### Records supplied
►

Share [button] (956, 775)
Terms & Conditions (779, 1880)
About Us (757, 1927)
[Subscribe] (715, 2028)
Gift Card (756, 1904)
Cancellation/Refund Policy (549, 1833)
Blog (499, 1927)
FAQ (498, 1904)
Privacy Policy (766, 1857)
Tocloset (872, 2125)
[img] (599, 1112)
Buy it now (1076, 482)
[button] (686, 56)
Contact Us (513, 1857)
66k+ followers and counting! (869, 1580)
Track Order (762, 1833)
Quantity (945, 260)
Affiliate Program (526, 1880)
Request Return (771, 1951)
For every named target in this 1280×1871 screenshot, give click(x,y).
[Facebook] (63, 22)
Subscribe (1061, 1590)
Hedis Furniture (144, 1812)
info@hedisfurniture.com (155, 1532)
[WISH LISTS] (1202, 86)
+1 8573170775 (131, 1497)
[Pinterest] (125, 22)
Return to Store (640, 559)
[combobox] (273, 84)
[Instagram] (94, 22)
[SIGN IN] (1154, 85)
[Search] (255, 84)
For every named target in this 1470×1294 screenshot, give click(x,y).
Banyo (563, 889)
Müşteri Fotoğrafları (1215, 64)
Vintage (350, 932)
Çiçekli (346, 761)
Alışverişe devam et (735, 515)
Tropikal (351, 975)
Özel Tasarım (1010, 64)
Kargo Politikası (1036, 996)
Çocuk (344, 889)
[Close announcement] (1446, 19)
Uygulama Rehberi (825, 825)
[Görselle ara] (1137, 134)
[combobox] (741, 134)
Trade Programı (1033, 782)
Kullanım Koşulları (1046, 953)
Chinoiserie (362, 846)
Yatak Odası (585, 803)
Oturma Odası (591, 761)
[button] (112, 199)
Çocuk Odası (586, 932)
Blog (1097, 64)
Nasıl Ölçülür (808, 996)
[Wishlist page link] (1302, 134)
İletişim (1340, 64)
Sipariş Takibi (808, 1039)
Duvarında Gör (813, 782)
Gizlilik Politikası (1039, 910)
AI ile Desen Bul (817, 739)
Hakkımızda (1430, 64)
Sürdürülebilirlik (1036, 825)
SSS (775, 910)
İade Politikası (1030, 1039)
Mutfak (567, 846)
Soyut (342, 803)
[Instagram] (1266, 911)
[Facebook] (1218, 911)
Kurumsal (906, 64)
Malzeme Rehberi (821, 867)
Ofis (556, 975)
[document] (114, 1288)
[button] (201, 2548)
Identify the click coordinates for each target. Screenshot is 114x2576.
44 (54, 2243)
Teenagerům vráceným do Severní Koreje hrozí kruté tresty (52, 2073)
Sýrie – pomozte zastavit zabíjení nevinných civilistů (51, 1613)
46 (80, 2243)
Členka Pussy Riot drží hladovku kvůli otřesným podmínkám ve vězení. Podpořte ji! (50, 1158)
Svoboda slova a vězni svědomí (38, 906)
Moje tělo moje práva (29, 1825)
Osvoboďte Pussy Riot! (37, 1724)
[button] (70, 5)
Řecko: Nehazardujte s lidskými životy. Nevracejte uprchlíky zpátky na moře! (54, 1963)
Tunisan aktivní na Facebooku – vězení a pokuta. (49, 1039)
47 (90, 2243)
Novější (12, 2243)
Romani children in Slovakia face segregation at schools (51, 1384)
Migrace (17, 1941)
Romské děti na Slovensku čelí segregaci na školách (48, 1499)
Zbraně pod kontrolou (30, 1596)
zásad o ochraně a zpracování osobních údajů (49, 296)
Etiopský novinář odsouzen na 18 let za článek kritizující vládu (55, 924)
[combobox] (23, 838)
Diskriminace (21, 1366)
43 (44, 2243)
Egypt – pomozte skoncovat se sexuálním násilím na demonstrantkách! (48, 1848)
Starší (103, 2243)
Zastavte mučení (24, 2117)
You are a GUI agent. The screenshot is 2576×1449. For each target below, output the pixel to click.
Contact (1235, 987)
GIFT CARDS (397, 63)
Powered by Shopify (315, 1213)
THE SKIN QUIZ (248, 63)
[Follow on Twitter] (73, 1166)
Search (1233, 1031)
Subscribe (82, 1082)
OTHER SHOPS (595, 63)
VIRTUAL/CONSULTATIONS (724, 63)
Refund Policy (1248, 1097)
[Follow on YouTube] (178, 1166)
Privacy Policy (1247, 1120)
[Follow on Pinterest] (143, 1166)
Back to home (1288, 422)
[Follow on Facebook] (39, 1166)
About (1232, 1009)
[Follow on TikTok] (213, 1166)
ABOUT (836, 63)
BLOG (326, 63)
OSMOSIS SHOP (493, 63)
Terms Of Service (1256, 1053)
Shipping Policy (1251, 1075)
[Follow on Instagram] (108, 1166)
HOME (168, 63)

◄

Once you have read the listing above, set it down again without alteration.

Share [button] (956, 775)
Terms & Conditions (779, 1880)
About Us (757, 1927)
[Subscribe] (715, 2028)
Gift Card (756, 1904)
Cancellation/Refund Policy (549, 1833)
Blog (499, 1927)
FAQ (498, 1904)
Privacy Policy (766, 1857)
Tocloset (872, 2125)
[img] (599, 1112)
Buy it now (1076, 482)
[button] (686, 56)
Contact Us (513, 1857)
66k+ followers and counting! (869, 1580)
Track Order (762, 1833)
Quantity (945, 260)
Affiliate Program (526, 1880)
Request Return (771, 1951)
For every named target in this 1280×1871 screenshot, give click(x,y).
[Facebook] (63, 22)
Subscribe (1061, 1590)
Hedis Furniture (144, 1812)
info@hedisfurniture.com (155, 1532)
[WISH LISTS] (1202, 86)
+1 8573170775 (131, 1497)
[Pinterest] (125, 22)
Return to Store (640, 559)
[combobox] (273, 84)
[Instagram] (94, 22)
[SIGN IN] (1154, 85)
[Search] (255, 84)
For every named target in this 1470×1294 screenshot, give click(x,y).
Banyo (563, 889)
Müşteri Fotoğrafları (1215, 64)
Vintage (350, 932)
Çiçekli (346, 761)
Alışverişe devam et (735, 515)
Tropikal (351, 975)
Özel Tasarım (1010, 64)
Kargo Politikası (1036, 996)
Çocuk (344, 889)
[Close announcement] (1446, 19)
Uygulama Rehberi (825, 825)
[Görselle ara] (1137, 134)
[combobox] (741, 134)
Trade Programı (1033, 782)
Kullanım Koşulları (1046, 953)
Chinoiserie (362, 846)
Yatak Odası (585, 803)
Oturma Odası (591, 761)
[button] (112, 199)
Çocuk Odası (586, 932)
Blog (1097, 64)
Nasıl Ölçülür (808, 996)
[Wishlist page link] (1302, 134)
İletişim (1340, 64)
Sipariş Takibi (808, 1039)
Duvarında Gör (813, 782)
Gizlilik Politikası (1039, 910)
AI ile Desen Bul (817, 739)
Hakkımızda (1430, 64)
Sürdürülebilirlik (1036, 825)
SSS (775, 910)
İade Politikası (1030, 1039)
Mutfak (567, 846)
Soyut (342, 803)
[Instagram] (1266, 911)
[Facebook] (1218, 911)
Kurumsal (906, 64)
Malzeme Rehberi (821, 867)
Ofis (556, 975)
[document] (114, 1288)
[button] (201, 2548)
Identify the click coordinates for each target. Screenshot is 114x2576.
44 (54, 2243)
Teenagerům vráceným do Severní Koreje hrozí kruté tresty (52, 2073)
Sýrie – pomozte zastavit zabíjení nevinných civilistů (51, 1613)
46 (80, 2243)
Členka Pussy Riot drží hladovku kvůli otřesným podmínkám ve vězení. Podpořte ji! (50, 1158)
Svoboda slova a vězni svědomí (38, 906)
Moje tělo moje práva (29, 1825)
Osvoboďte Pussy Riot! (37, 1724)
[button] (70, 5)
Řecko: Nehazardujte s lidskými životy. Nevracejte uprchlíky zpátky na moře! (54, 1963)
Tunisan aktivní na Facebooku – vězení a pokuta. (49, 1039)
47 (90, 2243)
Novější (12, 2243)
Romani children in Slovakia face segregation at schools (51, 1384)
Migrace (17, 1941)
Romské děti na Slovensku čelí segregaci na školách (48, 1499)
Zbraně pod kontrolou (30, 1596)
zásad o ochraně a zpracování osobních údajů (49, 296)
Etiopský novinář odsouzen na 18 let za článek kritizující vládu (55, 924)
[combobox] (23, 838)
Diskriminace (21, 1366)
43 (44, 2243)
Egypt – pomozte skoncovat se sexuálním násilím na demonstrantkách! (48, 1848)
Starší (103, 2243)
Zastavte mučení (24, 2117)
You are a GUI agent. The screenshot is 2576×1449. For each target below, output the pixel to click.
Contact (1235, 987)
GIFT CARDS (397, 63)
Powered by Shopify (315, 1213)
THE SKIN QUIZ (248, 63)
[Follow on Twitter] (73, 1166)
Search (1233, 1031)
Subscribe (82, 1082)
OTHER SHOPS (595, 63)
VIRTUAL/CONSULTATIONS (724, 63)
Refund Policy (1248, 1097)
[Follow on YouTube] (178, 1166)
Privacy Policy (1247, 1120)
[Follow on Pinterest] (143, 1166)
Back to home (1288, 422)
[Follow on Facebook] (39, 1166)
About (1232, 1009)
[Follow on TikTok] (213, 1166)
ABOUT (836, 63)
BLOG (326, 63)
OSMOSIS SHOP (493, 63)
Terms Of Service (1256, 1053)
Shipping Policy (1251, 1075)
[Follow on Instagram] (108, 1166)
HOME (168, 63)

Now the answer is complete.